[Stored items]

◆ ◆ ◆

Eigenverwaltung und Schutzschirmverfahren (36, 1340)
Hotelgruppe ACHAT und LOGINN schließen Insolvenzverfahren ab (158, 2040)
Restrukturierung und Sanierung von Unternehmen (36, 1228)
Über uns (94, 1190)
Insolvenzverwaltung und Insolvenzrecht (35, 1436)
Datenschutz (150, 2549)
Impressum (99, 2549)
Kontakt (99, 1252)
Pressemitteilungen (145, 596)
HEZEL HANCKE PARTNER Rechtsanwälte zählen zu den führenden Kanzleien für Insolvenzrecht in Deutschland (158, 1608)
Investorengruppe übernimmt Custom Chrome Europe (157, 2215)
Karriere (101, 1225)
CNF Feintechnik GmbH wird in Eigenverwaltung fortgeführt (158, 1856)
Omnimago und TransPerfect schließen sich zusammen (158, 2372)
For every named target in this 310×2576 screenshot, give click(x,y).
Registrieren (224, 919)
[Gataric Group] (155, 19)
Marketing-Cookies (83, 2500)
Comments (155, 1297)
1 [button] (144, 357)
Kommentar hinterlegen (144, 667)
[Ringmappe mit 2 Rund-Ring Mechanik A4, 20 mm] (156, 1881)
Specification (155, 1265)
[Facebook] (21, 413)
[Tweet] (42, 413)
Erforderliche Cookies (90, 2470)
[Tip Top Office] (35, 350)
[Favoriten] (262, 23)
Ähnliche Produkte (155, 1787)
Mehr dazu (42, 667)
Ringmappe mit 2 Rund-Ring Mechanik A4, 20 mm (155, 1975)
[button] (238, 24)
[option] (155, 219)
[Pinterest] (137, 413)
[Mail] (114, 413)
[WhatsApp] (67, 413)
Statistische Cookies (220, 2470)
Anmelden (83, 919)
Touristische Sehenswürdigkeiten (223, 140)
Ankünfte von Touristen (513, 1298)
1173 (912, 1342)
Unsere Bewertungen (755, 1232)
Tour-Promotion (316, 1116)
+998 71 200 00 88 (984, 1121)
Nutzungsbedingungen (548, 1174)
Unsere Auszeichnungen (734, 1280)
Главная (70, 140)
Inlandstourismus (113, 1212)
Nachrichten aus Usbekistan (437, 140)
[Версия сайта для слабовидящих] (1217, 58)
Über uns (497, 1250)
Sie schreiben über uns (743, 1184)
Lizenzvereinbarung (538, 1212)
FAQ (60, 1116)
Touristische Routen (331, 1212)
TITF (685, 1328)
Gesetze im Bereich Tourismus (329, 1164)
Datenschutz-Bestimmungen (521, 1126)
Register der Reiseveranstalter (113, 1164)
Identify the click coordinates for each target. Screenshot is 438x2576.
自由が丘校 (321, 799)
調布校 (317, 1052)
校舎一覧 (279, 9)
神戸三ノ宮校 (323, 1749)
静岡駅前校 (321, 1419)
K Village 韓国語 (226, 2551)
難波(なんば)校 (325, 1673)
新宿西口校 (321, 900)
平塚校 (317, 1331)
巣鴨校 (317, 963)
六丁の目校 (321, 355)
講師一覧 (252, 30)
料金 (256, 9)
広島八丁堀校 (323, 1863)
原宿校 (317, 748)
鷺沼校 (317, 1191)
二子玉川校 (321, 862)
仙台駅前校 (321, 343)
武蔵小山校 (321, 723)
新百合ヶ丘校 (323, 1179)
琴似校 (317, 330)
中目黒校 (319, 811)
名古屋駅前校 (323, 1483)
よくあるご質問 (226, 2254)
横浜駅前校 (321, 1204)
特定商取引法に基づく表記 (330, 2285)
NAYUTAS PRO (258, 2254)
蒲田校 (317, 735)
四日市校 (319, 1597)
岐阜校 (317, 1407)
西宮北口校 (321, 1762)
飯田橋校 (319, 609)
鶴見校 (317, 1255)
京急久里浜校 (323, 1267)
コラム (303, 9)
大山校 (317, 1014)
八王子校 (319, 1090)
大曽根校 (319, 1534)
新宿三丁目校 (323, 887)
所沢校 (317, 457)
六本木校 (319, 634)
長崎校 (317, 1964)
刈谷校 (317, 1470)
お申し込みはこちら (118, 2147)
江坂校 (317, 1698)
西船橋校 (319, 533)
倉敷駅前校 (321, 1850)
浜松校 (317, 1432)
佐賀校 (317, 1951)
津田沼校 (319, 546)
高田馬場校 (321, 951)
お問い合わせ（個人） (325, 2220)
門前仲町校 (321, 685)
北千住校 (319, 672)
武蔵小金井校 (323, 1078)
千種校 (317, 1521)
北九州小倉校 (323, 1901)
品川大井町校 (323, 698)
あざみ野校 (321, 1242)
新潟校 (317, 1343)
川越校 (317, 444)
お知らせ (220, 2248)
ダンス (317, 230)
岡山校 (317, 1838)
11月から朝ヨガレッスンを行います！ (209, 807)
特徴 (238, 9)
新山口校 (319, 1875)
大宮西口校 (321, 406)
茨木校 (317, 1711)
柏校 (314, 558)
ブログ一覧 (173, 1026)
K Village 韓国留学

◆ ◆ ◆

### TASK STATEMENT
Look above for the line containing "コラム (303, 9)". From there to the final line of the entries, repeat every line exactly.

### SOLUTION FOR THIS EXERCISE
コラム (303, 9)
大山校 (317, 1014)
八王子校 (319, 1090)
大曽根校 (319, 1534)
新宿三丁目校 (323, 887)
所沢校 (317, 457)
六本木校 (319, 634)
長崎校 (317, 1964)
刈谷校 (317, 1470)
お申し込みはこちら (118, 2147)
江坂校 (317, 1698)
西船橋校 (319, 533)
倉敷駅前校 (321, 1850)
浜松校 (317, 1432)
佐賀校 (317, 1951)
津田沼校 (319, 546)
高田馬場校 (321, 951)
お問い合わせ（個人） (325, 2220)
門前仲町校 (321, 685)
北千住校 (319, 672)
武蔵小金井校 (323, 1078)
千種校 (317, 1521)
北九州小倉校 (323, 1901)
品川大井町校 (323, 698)
あざみ野校 (321, 1242)
新潟校 (317, 1343)
川越校 (317, 444)
お知らせ (220, 2248)
ダンス (317, 230)
岡山校 (317, 1838)
11月から朝ヨガレッスンを行います！ (209, 807)
特徴 (238, 9)
新山口校 (319, 1875)
大宮西口校 (321, 406)
茨木校 (317, 1711)
柏校 (314, 558)
ブログ一覧 (173, 1026)
K Village 韓国留学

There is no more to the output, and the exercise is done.